● **The task**
Scan the records below. Report the number of lines containing the word "height", and nothing more.

-*-*-

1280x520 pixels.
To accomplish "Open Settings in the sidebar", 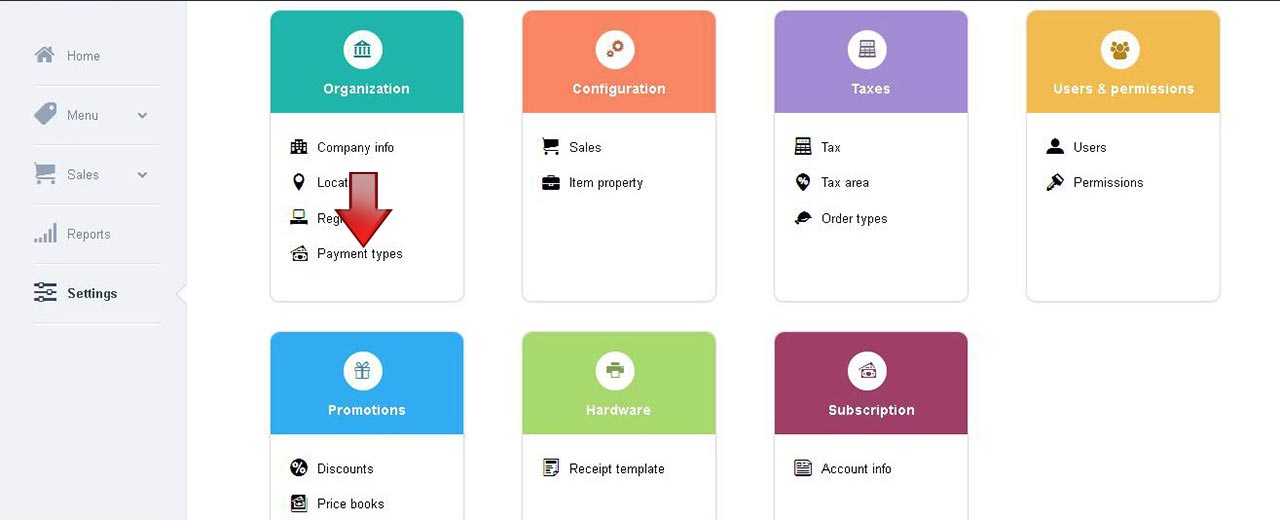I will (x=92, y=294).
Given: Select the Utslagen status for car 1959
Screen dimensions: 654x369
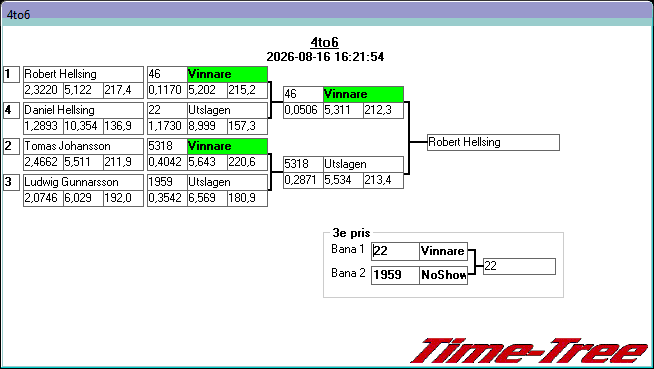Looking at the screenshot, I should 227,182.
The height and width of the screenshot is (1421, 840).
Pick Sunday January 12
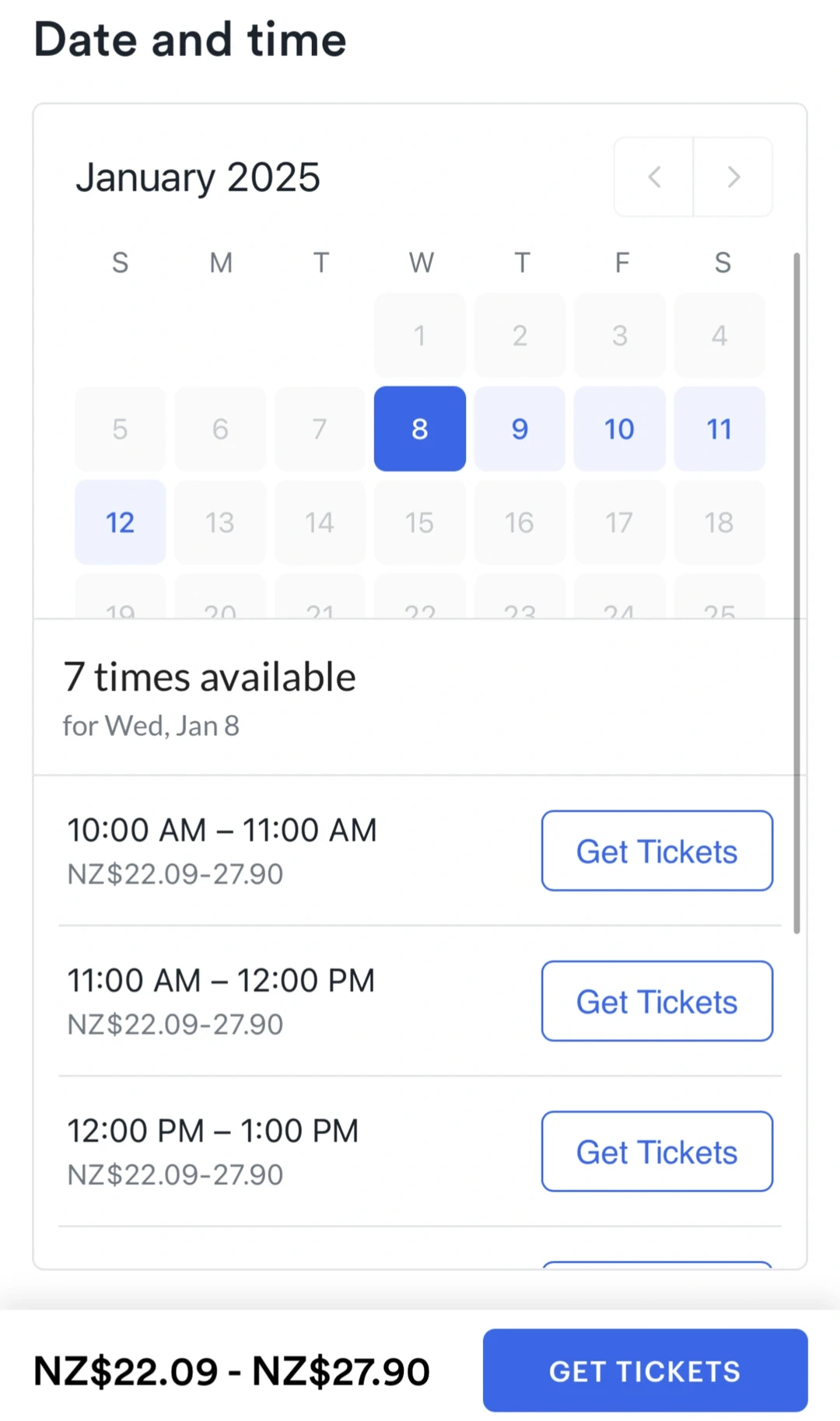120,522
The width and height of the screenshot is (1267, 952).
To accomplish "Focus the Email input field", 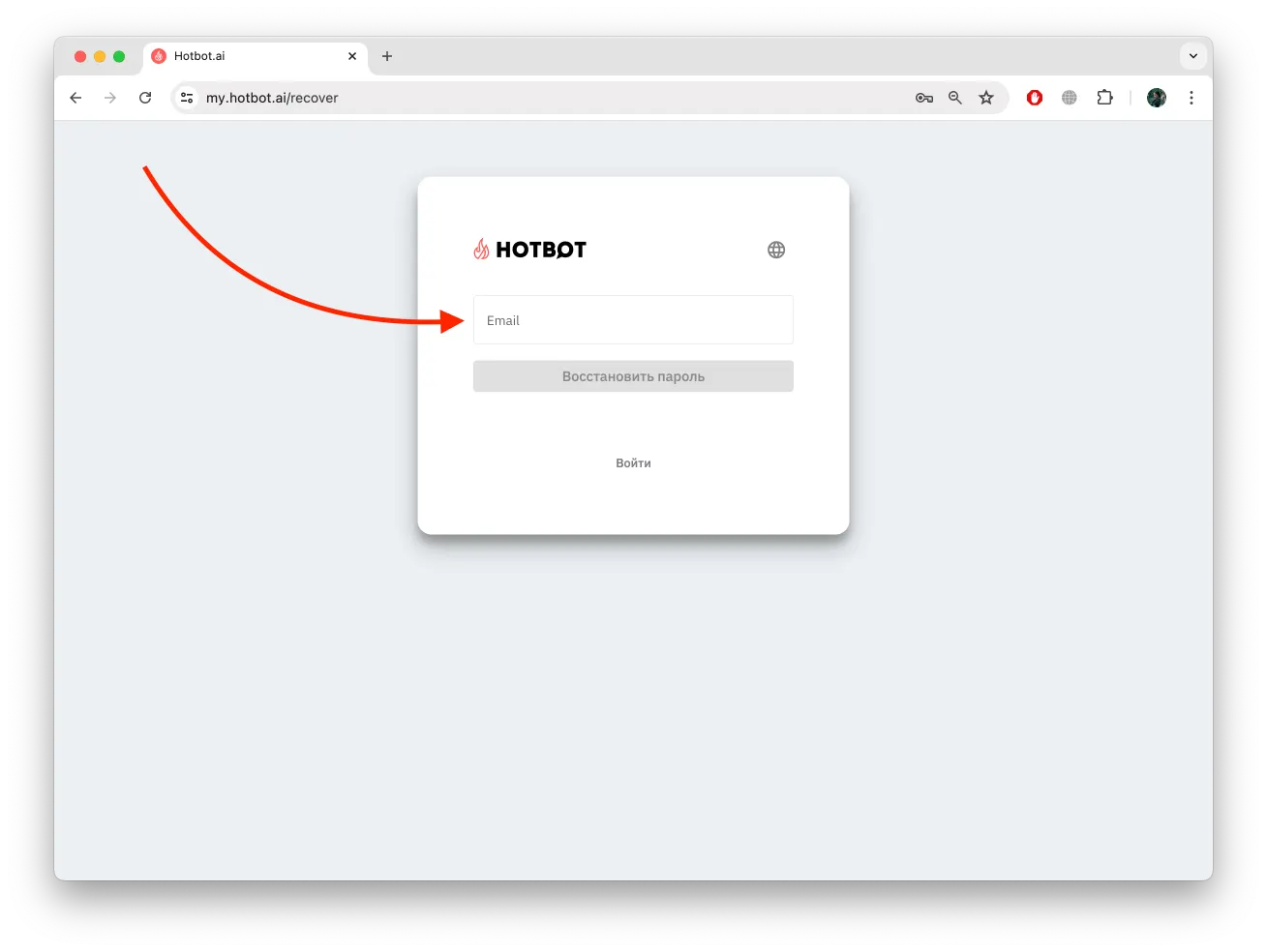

-*-*-

● **Written solution**
2